Python API (sklearn-style)
==========================

:class:`~robert.api.RobertModel` runs the full ROBERT workflow (CURATE, GENERATE,
VERIFY, PREDICT) and exposes ``fit`` / ``predict`` / ``score`` on
:class:`pandas.DataFrame` or :class:`numpy.ndarray` inputs. PREDICT writes CSV
columns aligned with the pipeline:

- ``{y}_pred``: point prediction from the **selected estimator refit on all training
  data** (deployment-style mean).
- ``{y}_pred_sd``: per-row **standard deviation across repeated cross-validation
  predictions** (disagreement between refits on overlapping training folds; related
  to epistemic instability, not a calibrated predictive distribution).
- ``{y}_pred_conformal_hw`` (**regression only**): a single **symmetric interval
  half-width** from split-style conformal calibration (absolute residuals on a
  held-out calibration slice of the training set when large enough, otherwise
  residuals vs CV out-of-fold means). Because the reported point predictor is
  refit on **all** training data, finite-sample **coverage is approximate** at the
  nominal ``conformal_coverage`` (default 0.9); tune with ``conformal_enable``,
  ``conformal_calib_frac``, and ``conformal_coverage`` in :class:`~robert.api.RobertModel`
  kwargs. For **classification**, this column is present but filled with NaN;
  ``{y}_pred_sd`` reflects **vote spread** across CV refits, not class probabilities.

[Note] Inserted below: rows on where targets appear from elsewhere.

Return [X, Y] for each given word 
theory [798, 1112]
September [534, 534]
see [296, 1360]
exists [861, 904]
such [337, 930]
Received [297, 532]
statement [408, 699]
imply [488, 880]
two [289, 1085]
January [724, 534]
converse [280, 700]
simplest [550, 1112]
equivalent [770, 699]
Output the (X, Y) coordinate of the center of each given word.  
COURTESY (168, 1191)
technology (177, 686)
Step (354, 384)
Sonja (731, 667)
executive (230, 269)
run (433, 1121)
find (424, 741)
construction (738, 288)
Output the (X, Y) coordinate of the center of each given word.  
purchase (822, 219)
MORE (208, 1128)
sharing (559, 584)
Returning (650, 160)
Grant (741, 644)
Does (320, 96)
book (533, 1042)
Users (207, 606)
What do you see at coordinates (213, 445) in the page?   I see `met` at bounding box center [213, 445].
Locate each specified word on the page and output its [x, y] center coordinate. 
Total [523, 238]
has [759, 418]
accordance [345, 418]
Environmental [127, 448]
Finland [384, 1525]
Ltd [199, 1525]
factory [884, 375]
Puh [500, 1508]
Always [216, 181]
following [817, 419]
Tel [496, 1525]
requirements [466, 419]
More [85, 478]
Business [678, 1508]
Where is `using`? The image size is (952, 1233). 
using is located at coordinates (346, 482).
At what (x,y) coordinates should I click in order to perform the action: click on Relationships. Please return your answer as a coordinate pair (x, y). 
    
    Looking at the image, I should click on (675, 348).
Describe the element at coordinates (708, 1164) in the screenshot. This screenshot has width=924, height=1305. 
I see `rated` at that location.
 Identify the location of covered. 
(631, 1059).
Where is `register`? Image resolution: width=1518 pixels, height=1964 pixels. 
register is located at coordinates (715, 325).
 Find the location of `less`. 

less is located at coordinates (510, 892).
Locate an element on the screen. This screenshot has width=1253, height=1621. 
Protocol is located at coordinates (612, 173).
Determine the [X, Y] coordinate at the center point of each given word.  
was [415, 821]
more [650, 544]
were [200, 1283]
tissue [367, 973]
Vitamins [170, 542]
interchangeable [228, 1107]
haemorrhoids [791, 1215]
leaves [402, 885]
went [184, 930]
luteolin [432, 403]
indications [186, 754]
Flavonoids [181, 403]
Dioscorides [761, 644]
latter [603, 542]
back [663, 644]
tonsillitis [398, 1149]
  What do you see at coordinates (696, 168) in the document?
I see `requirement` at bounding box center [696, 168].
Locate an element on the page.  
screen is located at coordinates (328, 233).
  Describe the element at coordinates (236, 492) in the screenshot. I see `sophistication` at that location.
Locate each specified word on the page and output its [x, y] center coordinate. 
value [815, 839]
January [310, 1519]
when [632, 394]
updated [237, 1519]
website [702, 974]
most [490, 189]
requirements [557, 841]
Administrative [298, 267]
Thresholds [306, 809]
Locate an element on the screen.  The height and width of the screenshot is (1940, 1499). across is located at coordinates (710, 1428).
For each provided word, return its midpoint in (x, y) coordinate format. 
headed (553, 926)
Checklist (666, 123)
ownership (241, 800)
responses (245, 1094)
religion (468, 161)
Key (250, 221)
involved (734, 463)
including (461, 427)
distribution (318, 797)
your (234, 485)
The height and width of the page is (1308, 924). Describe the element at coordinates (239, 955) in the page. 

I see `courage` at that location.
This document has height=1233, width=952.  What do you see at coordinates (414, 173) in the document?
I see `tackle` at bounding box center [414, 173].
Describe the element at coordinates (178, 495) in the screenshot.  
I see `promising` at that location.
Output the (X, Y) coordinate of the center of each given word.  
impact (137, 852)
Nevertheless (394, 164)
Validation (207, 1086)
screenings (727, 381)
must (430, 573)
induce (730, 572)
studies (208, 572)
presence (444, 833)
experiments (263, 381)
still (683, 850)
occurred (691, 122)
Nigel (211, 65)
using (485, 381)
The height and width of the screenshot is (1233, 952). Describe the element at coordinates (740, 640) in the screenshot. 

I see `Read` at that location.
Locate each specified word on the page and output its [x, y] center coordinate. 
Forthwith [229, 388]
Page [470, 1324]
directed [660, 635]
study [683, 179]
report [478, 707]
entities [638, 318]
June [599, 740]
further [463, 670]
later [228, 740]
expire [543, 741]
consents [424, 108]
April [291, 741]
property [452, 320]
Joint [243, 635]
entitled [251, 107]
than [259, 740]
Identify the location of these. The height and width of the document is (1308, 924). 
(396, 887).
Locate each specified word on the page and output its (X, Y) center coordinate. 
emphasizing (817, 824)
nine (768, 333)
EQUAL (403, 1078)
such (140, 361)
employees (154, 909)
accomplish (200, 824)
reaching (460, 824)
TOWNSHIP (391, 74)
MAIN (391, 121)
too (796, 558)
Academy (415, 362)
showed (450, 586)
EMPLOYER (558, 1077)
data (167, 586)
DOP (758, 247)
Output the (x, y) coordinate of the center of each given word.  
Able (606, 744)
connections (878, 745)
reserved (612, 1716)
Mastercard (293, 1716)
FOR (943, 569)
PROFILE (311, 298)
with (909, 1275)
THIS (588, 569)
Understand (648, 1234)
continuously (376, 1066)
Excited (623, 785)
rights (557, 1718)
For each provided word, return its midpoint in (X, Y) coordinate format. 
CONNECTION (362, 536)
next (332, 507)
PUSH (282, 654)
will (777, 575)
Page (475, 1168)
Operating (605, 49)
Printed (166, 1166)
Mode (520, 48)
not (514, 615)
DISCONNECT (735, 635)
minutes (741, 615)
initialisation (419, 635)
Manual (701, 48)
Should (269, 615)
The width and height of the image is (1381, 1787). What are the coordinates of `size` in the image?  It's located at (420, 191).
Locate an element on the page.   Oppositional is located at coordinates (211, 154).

``predict`` returns ``{y}_pred`` values aligned to input rows. Uncertainty:

- ``return_std=True`` is equivalent to ``return_uncertainty="cv_sd"`` and returns
  ``(y, sd_cv)``.
- ``return_uncertainty="conformal"`` (regression only) returns ``(y, half_width)``.
- ``return_uncertainty="both"`` returns ``(y, sd_cv, half_width)``.
- If both ``return_std`` and ``return_uncertainty`` are set, ``return_uncertainty``
  wins and a warning is issued.

Pipeline semantics
------------------

- **Single high-level estimator.** Encoding and curation happen in CURATE; training
  matrices are scaled inside ROBERT (``StandardScaler`` on the design matrix in
  ``prepare_sets``). This is not a composable sklearn ``Pipeline`` of separate
  ``TransformerMixin`` steps on :class:`~robert.api.RobertModel` itself.
- **Do not** stack another ``StandardScaler`` (or similar) in front of the same raw
  descriptor table unless you know exactly how it interacts with CURATE outputs;
  you would usually double-scale or break column semantics.
- **Row order.** ``predict`` returns one value per input row, aligned to ``X`` even if
  ROBERT writes prediction CSVs in a different row order (alignment uses the names
  column from CURATE).

Matplotlib
----------

During ``fit`` and ``predict``, Matplotlib is switched to the non-interactive ``Agg``
backend so plotting does not require a GUI; the prior backend is restored afterward.
Figures are still written under ``workdir`` like the CLI workflow.

Example
-------

.. code-block:: python

   from robert import RobertModel
   import pandas as pd

   df = pd.read_csv("Robert_example.csv")
   X = df.drop(columns=["Target_values"])
   y = df["Target_values"]

   model = RobertModel(
       problem_type="reg",
       workdir="./robert_run",
       model=["RF"],
       n_iter=2,
       init_points=2,
   )
   model.fit(X.iloc[:25], y.iloc[:25])
   preds = model.predict(X.iloc[25:])
   preds, sd_cv = model.predict(X.iloc[25:], return_std=True)
   preds2, hw = model.predict(X.iloc[25:], return_uncertainty="conformal")
   preds3, sd_cv2, hw2 = model.predict(X.iloc[25:], return_uncertainty="both")
   r2 = model.score(X.iloc[25:], y.iloc[25:])

.. autoclass:: robert.api.RobertModel
   :members:
   :no-inherited-members: